▶ **Assigned task 1**:
Return, word for word, the part of the United Airlines article that opens with the words containing "And it just…" and closes with "offer an experience.".
▶ **Assigned task 2**:
For each statement about the United Airlines article, answer yes or no and quote the words from the article that decide it: (a) The overbooked flight was going from Chicago to Louisville. (b) Staff asked for volunteers while passengers were still in the waiting lounge. (c) Last year United forced 3,765 people off oversold flights.

United Airlines PR Faux Pas


In case you’ve been living under a rock these past couple of days and have somehow missed the United Airlines PR debacle, I’ll quickly run you through the details.

At the start of the week numerous videos went viral, they depicted three burly airport security officers physically dragging a screaming passenger off United Airlines Flight 3411 – leaving him bloodied and bruised… and causing a catastrophic PR nightmare in its wake.

To add insult to injury (quite literally in this case), the violent removal took place because the airline itself had overbooked the flight from Chicago to Louisville, which has certainly played a part in leaving United Airline’s PR team red faced.

3 Ways It Went Wrong for United Airlines

In situations like these it’s often a comedy of errors rather than a one-off mistake that leads to a PR migraine.

First of all, it’s important to know that airlines are allowed, and often, overbook flights to account for no-shows. However, after filling their seats adequately, United Airlines staff were informed that the flight required four seats to transport employees. The crew asked for volunteers to give up their seats in return for £800 and a seat on another flight; (but let’s be real, after the hassle of arriving early, checking-in, getting your luggage checked, going through security and then boarding – are you really going to give up your seat?).

While this might seem like a fair deal, it was in fact their first PR faux pas, never make a customer feel inferior to another person – and never-ever-ever-ever make your customers feel inferior to your staff. This is probably the worst public relations blunder a company can make. They’re paying for a service, but also an experience, and that shouldn’t include being belittled and battered.

My next question for the United Airlines PR team: why did your staff wait until everyone had boarded the flight before asking for volunteers to leave? Had this offer been given whilst in the waiting lounge, your chances of willing volunteers would have been much higher… not to mention avoiding the whole heavy-handed debacle.

Obviously, we don’t need to tell their PR team that the use of force was excessive, and that dragging someone along the floor is a plain infringement of human rights. It’s simply never okay; especially when the technological climate means every passenger has a phone in hand to record and distribute any incident instantly. Feels like amateur hour up in here.

How the PR Migraine was Inculcated:

The real problem here is that it’s common practise for United Airlines to overbook their flights. Last year, United forced 3,765 people off of oversold flights and another 62,895 passengers volunteered to give up their seats – presumably in exchange for travel vouchers or money. While the excessive force of this incident may have been isolated, the process isn’t – and it could happen again.

Remarkably, United ranks in the middle of US carriers when it comes to bumping passengers, which is absurd when you look at the numbers. However, the PR team are resolutely defending their staff’s actions, claiming they were ‘just following procedure’ – which leads us to our next question; is it time the procedure is reconsidered?

And it just… gets… worse… Leaked emails from the CEO Oscar Munoz called the passenger in contention ‘disruptive and belligerent’, stating that he ‘emphatically stands behind all of you’ (referring to the United employees).

I can hear the PR team sighing; you don’t have to be in the industry to know that this is a public relations nightmare.

Now, the passenger in question has spoken out (turns out he’s receiving treatment in hospital, yikes), there’s various petitions in China calling for a boycott of United Airlines, and share prices have dropped so badly they’ve taken a near $1bn loss in value – it’s certainly not looking good for the carrier company.

My Advice for United Airlines

While your main service is transportation, to set yourself above competitors you need to also offer an experience.

So, if you’re manhandling customers against their will, embarrassing them in front of crowds and inconveniencing their carefully planned trip; we can safely say that’s not an experience worth paying for. In fact, we’ll guarantee they’ll not only rip your PR team to shreds, but also be blacklisting your company; (we based this on pretty solid evidence from the news right now).

▶ **Material provided**:
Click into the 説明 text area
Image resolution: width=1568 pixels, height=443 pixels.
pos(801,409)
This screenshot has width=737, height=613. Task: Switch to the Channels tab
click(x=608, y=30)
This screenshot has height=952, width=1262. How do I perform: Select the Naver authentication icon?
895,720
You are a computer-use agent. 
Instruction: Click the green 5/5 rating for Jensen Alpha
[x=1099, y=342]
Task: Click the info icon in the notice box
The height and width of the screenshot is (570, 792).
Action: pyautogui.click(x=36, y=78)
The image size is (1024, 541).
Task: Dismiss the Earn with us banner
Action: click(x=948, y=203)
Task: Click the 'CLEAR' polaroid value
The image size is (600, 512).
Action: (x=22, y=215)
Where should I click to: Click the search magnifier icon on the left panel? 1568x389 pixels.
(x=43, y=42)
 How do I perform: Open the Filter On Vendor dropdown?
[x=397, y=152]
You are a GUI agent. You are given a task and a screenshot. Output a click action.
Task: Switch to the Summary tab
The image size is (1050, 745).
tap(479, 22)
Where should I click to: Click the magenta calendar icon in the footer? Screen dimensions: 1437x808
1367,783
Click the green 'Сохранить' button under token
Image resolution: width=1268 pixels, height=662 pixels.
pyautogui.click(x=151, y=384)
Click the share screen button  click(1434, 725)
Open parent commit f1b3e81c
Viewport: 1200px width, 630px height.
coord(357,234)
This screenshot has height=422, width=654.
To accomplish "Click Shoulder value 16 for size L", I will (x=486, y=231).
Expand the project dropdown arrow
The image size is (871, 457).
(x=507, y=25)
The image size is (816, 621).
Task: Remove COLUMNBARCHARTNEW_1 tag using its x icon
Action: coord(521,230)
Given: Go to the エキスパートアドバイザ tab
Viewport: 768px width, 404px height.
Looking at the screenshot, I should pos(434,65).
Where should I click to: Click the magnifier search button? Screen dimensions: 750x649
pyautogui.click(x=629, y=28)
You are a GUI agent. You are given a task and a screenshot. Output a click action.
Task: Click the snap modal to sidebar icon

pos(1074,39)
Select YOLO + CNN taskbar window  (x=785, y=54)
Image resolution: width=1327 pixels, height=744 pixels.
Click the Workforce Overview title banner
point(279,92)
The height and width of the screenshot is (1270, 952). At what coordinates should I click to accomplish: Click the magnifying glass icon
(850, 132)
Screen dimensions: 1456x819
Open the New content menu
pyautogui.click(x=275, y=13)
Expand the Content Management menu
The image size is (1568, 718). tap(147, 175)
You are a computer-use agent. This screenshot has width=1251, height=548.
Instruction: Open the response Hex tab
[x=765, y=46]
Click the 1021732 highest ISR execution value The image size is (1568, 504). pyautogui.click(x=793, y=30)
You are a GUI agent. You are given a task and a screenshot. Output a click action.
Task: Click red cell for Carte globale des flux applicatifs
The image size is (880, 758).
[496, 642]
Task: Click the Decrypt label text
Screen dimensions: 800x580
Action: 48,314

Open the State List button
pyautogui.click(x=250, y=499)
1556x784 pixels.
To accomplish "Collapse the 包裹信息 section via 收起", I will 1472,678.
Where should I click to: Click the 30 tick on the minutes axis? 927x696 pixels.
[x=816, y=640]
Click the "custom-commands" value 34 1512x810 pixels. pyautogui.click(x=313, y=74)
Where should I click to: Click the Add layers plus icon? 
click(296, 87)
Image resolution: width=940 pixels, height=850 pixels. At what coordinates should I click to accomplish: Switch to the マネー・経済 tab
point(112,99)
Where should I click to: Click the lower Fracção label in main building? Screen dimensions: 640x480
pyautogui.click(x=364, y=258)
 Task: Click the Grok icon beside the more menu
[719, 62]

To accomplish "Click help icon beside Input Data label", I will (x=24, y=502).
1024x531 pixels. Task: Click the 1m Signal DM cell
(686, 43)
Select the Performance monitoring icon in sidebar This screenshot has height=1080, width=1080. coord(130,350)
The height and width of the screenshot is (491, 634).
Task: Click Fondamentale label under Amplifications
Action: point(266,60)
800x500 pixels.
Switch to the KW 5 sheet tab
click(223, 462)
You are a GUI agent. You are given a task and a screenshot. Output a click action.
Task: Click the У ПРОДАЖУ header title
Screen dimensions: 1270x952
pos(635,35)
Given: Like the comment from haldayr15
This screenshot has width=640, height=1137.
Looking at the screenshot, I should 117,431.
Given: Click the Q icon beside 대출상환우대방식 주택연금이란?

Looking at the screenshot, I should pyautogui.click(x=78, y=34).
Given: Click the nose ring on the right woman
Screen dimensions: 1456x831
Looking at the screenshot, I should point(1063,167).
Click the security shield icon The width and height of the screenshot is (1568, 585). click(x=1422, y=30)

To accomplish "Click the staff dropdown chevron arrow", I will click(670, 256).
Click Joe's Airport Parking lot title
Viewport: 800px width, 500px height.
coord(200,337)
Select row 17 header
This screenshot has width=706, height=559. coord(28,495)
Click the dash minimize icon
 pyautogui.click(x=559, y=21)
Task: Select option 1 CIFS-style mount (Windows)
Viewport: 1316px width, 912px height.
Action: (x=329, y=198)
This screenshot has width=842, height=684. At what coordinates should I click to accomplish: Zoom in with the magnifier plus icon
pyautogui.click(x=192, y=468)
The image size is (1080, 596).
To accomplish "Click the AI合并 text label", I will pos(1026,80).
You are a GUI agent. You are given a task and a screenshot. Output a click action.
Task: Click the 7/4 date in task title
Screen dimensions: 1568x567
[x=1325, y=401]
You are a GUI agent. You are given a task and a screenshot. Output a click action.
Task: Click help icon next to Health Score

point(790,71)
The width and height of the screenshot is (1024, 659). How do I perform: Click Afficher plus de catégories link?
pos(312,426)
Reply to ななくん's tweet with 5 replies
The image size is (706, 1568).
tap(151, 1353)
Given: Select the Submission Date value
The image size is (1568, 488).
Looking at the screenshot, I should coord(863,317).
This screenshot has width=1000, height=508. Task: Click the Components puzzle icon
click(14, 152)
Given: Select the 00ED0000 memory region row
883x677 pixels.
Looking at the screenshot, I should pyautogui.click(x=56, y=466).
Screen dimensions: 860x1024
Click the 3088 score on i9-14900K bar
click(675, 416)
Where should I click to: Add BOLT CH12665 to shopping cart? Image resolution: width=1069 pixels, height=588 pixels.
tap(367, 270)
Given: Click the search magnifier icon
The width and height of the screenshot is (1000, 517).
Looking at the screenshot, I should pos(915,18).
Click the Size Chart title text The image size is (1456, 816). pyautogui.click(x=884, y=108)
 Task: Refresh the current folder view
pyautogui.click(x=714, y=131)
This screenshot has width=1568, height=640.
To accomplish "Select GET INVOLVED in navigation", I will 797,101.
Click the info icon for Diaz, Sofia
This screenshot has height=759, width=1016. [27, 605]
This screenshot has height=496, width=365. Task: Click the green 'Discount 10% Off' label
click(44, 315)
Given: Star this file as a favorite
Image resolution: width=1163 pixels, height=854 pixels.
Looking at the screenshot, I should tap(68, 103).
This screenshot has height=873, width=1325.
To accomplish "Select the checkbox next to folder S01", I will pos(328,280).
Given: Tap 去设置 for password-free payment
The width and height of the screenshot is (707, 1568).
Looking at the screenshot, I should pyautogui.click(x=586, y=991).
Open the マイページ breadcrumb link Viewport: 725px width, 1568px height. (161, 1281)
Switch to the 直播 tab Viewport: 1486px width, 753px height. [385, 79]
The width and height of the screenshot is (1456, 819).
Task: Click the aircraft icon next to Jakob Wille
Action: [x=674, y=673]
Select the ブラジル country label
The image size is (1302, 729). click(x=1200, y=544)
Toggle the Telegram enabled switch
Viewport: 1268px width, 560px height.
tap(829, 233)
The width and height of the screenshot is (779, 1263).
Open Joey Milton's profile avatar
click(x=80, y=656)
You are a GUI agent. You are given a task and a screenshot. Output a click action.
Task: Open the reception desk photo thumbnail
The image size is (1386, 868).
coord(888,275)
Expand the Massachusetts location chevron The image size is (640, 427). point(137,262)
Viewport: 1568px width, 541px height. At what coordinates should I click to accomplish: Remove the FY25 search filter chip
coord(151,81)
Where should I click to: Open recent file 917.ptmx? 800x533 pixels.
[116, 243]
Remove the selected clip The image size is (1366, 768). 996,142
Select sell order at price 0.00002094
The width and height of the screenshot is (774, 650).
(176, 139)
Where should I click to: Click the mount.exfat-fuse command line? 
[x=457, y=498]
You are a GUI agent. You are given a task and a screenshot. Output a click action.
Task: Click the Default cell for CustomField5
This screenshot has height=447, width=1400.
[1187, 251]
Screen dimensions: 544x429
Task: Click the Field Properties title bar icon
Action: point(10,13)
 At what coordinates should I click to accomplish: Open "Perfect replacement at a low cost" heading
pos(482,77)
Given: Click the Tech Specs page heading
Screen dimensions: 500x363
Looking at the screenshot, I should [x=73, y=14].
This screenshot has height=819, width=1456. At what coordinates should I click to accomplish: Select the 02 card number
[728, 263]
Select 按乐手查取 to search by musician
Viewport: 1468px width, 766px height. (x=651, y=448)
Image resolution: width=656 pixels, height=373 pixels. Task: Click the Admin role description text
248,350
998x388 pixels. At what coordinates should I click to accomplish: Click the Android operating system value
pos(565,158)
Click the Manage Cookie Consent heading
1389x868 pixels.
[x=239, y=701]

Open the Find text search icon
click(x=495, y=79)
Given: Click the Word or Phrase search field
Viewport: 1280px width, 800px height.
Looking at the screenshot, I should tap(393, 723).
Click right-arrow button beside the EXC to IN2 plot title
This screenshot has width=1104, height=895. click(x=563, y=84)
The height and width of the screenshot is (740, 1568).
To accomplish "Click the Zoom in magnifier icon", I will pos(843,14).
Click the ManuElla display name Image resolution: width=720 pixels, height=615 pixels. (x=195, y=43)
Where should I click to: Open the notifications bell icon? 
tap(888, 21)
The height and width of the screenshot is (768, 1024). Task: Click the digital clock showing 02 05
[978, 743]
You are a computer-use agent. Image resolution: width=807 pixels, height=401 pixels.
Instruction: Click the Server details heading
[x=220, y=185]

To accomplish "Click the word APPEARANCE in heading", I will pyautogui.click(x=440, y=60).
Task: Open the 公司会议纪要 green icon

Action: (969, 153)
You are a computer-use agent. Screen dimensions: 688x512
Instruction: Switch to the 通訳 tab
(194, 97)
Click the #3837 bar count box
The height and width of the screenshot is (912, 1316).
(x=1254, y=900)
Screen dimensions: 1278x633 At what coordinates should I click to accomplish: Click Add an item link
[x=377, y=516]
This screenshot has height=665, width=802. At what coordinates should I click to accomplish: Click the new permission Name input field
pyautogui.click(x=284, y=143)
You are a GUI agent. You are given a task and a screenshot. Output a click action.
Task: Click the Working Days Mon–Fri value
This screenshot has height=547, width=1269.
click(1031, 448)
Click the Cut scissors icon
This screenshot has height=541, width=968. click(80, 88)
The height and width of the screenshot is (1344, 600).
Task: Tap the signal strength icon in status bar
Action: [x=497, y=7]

▶ **Your solution 1**:
And it just… gets… worse… Leaked emails from the CEO Oscar Munoz called the passenger in contention ‘disruptive and belligerent’, stating that he ‘emphatically stands behind all of you’ (referring to the United employees).

I can hear the PR team sighing; you don’t have to be in the industry to know that this is a public relations nightmare.

Now, the passenger in question has spoken out (turns out he’s receiving treatment in hospital, yikes), there’s various petitions in China calling for a boycott of United Airlines, and share prices have dropped so badly they’ve taken a near $1bn loss in value – it’s certainly not looking good for the carrier company.

My Advice for United Airlines

While your main service is transportation, to set yourself above competitors you need to also offer an experience.

▶ **Your solution 2**:
(a) Yes: "the airline itself had overbooked the flight from Chicago to Louisville"
(b) No: "why did your staff wait until everyone had boarded the flight before asking for volunteers to leave?"
(c) Yes: "Last year, United forced 3,765 people off of oversold flights"